=== EXTRACTED TEXT ===
※

The last five days have been spent happily in a field, camping with friends, listening to music, being largely out of range of phone signal, with a stash of games and good books. Funny how we celebrate a lack of connectivity when we spend so much time, money and effort to be be connected.
Lacking the ability to squander my time on Facebook or the News, it seemed like the perfect time to learn to juggle.
With balls, that is, not with my time.
No, not chainsaws or knives.
Juggling has a wonderful clarity of purpose: keep all the balls in the air, achieve some level of elegance, don’t drop them. It’s a skill you either have or you don’t. You can’t really ‘half juggle‘. You can either juggle, or you’re learning. Or you’ve given up. As it turns out, most of my friends can juggle, leaving me with an audience of advisors and unprofessional coaches.
It’s an interesting experience learning a new manual skill: one that i found i hadn’t faced for a while. You know, intellectually, what the desired end result is. You also know that you will need to put in hours of practice, dropping the balls, to get there. Being familiar with the cognitive mechanisms doesn’t shortcut them. It apparently takes thirty hours to learn to ride a unicycle, but you have to do the twenty nine hours of failure before you hit the jackpot.
Standing there, in the sunshine, dropping the balls, one after another, again and again, in the vain and simple hope that eventually i’d exhaust my incompetence and it would click was no less frustrating for knowing that it was largely true.
Learning to juggle is not a particularly conscious effort: the principles are fairly simple, the errors obvious. I rapidly identified that, in common with most learners, i tended to throw the balls forward, resulting in my walking progressively further forward to keep pace with the balls. Correcting this by trying to throw more directly up in the air resulted in a crick in my neck and most of the balls landing behind me.
The best advice i received from onlookers: stand facing a wall whilst you learn. It prevents you walking forwards and also means you can’t see the sniggerers, even if you can still hear them.
As you stand there, throwing and dropping the balls, you’re acutely aware that you can’t really influence events.
I assume at some cognitive level i’m rewiring connections, but at the purely conscious one, i’m just repeating my mistakes.
Although somehow, slowly, small patterns emerge. Suddenly i’m dropping the balls less: even though i can’t maintain more than three throws at one (one complete circle of the balls), the circle ends with me holding all three, not having dropped them all. I appear to have got better at catching.

※

=== PROVIDED MATERIAL ===
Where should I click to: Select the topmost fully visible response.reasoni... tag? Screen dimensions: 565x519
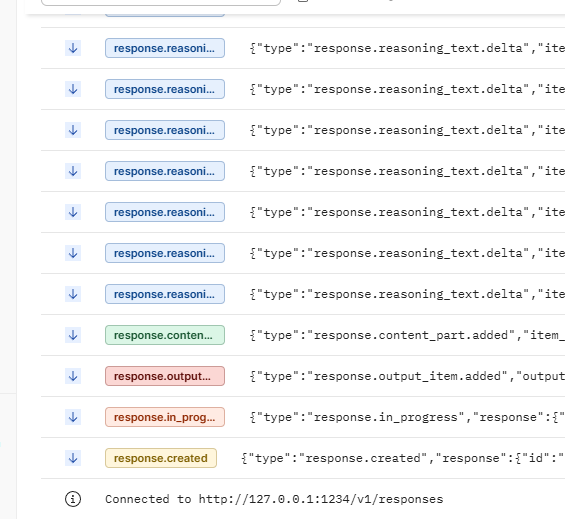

※

=== BRIEF ===
Pull out the part of the juggling post between "Although somehow, slowly, small" and "better at catching.", inclusive, word for word. The listing has no role here.

=== COMPLETED EXERCISE ===
Although somehow, slowly, small patterns emerge. Suddenly i’m dropping the balls less: even though i can’t maintain more than three throws at one (one complete circle of the balls), the circle ends with me holding all three, not having dropped them all. I appear to have got better at catching.